Chiringuitos fuera de la universidad

Recreación de cómo quedará el futuro campus del CEU San Pablo en el antiguo Riskal

Recreación de cómo quedará el futuro campus del CEU San Pablo en el antiguo Riskal / CEU

Matías Vallés

Matías Vallés

Después de la amnistía a los independentistas catalanes y de las salutíferas multas impuestas por Pablo Bustinduy a los estafadores, lo mejor del Gobierno Sánchez ha sido su asalto frontal a los quioscos que pretenden la categoría universitaria sin reunir ningún mérito para acreditarla. El país se desliza fluidamente hacia el hundimiento cultural, pero es innecesario acelerar esta depresión favoreciendo a engendros de pago.

Chiringuitos y academias fuera de la universidad, por difícil que sea enarbolar esta pancarta en una tierra donde su Universitat de les Illes Balears viene presidida por un rector indigno de su cargo, votado en contra por la mayoría de quienes acudieron a las urnas electrónicas y jamás votado por la inmensa mayoría de la comunidad universitaria. Ni siquiera defiende a la UIB.

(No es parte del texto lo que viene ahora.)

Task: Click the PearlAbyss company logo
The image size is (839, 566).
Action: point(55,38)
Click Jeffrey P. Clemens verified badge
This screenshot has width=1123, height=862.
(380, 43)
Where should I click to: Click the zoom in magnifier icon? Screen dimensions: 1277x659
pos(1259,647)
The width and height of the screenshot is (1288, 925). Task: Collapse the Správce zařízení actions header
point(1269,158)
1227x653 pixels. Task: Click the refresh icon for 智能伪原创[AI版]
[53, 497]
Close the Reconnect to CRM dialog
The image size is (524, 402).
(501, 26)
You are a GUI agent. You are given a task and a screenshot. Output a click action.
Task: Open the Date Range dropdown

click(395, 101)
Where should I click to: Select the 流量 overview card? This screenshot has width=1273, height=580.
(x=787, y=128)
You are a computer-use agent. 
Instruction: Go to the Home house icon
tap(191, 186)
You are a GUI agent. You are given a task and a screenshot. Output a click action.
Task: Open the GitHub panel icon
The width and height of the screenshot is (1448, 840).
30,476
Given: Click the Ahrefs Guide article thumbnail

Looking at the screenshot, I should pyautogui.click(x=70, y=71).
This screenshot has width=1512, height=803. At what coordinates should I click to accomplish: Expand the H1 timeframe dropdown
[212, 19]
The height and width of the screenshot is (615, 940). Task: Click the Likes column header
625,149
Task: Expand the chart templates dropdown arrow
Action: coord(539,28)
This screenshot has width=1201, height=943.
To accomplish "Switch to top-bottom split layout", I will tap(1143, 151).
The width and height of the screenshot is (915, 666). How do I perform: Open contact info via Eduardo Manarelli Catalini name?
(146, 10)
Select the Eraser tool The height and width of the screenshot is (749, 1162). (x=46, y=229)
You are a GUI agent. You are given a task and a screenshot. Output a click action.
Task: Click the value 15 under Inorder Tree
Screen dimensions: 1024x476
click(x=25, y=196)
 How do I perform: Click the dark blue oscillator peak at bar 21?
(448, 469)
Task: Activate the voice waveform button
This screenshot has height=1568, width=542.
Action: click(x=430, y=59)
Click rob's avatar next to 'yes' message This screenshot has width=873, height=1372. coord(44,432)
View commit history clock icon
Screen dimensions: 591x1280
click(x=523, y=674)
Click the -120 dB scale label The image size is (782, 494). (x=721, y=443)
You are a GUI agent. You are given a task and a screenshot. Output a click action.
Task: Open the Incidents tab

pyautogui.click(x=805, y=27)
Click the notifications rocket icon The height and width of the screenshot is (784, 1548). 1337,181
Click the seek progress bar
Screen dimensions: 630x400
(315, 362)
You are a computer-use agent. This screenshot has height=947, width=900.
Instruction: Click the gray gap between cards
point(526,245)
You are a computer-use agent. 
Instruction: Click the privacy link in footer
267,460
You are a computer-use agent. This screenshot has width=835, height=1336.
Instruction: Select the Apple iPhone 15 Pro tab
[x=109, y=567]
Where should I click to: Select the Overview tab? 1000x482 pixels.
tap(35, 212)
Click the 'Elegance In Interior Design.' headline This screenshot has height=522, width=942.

Los vendedores de crecepelos universitarios se referirán a Harvard, Princeton y Yale, los florones por este orden de la Ivy League estadounidense. En primer lugar, los chiringuitos que promociona un Govern de singular anemia cultural son vulgares tabernas, frente a esos restaurantes de lujo. En segundo lugar, Trump ha demostrado al menos con su censura ignominiosa que los centros privados se nutren de miles de millones en impuestos. Así que ya está bien de regalar títulos, acreditaciones y notas infladas, con una superficialidad que obliga a esta escritura panfletaria.